- WRITTEN EXERCISE
Find every line in the items below that contains the word "Expand", and copy each of those lines. Case counts, so only matches with the same capitalization qualify.

- EXTRACTED INFORMATION
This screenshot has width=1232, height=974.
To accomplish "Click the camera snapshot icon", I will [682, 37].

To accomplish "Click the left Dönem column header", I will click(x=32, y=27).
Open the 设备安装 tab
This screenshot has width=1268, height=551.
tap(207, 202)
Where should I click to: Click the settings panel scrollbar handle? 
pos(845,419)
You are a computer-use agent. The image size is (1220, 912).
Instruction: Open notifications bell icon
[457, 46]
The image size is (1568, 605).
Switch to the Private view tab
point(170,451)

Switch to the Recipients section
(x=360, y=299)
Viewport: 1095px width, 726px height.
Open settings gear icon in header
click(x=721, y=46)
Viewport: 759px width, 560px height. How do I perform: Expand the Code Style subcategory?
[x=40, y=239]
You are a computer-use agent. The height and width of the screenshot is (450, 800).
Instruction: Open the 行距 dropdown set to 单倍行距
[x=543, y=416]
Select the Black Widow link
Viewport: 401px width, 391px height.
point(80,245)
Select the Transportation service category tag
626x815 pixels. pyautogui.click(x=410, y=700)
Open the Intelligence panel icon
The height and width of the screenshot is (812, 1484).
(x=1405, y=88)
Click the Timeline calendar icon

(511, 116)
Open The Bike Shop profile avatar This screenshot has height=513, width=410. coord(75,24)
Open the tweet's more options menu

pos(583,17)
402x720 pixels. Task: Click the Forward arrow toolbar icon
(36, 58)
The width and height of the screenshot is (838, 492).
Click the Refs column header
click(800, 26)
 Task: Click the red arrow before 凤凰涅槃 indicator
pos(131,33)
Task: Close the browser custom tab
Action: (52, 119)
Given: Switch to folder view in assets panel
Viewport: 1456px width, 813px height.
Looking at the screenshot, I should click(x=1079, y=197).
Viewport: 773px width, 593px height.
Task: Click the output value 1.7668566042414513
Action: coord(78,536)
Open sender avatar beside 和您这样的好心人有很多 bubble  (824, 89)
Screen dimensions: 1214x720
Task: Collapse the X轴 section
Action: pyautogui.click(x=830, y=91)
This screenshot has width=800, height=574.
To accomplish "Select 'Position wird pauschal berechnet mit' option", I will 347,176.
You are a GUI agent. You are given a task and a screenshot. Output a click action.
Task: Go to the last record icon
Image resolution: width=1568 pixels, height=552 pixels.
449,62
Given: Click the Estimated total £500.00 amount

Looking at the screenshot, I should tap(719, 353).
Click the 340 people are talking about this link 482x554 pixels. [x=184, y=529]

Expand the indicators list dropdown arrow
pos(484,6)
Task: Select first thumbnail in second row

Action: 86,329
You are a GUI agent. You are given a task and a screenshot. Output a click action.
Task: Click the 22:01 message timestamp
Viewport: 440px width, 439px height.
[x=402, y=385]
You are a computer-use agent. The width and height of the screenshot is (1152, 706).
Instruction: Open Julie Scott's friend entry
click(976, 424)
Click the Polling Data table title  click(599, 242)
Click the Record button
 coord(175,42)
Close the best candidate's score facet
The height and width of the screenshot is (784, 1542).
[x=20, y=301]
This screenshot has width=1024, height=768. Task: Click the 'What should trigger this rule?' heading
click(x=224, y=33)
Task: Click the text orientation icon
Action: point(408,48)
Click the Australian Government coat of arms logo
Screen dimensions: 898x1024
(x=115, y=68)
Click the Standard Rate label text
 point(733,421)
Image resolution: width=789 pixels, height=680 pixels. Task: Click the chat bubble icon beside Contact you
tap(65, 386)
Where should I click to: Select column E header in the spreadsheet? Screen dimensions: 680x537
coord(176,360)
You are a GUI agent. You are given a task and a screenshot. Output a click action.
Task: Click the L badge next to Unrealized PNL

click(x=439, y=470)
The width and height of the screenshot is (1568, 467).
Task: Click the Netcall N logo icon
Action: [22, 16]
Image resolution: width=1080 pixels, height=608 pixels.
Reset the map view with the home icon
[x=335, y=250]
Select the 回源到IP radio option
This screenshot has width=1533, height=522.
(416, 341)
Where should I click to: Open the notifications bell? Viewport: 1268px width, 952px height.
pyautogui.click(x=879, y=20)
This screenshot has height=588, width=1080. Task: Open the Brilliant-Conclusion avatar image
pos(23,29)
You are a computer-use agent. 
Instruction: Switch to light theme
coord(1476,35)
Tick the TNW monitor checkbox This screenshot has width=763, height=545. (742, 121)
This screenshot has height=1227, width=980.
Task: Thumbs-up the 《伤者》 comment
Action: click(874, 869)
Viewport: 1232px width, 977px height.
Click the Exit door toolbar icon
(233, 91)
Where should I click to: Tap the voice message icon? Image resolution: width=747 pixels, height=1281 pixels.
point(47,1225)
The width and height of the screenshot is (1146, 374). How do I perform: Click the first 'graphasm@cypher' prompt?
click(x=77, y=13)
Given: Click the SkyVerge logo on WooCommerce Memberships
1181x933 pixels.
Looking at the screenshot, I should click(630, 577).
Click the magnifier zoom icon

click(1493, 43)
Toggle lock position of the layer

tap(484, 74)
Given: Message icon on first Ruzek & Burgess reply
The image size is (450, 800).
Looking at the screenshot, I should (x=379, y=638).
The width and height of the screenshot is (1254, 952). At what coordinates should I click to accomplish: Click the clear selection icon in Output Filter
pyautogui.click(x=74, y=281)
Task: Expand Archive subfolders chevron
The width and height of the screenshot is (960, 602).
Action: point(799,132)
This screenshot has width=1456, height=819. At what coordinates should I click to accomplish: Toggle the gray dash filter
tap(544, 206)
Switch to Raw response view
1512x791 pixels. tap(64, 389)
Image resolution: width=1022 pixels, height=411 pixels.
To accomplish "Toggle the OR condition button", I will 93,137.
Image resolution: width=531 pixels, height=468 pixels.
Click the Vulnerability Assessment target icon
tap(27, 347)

- WORKED ANSWER
Viewport: 759px width, 560px height. How do I perform: Expand the Code Style subcategory?
Expand the indicators list dropdown arrow
Task: Expand Archive subfolders chevron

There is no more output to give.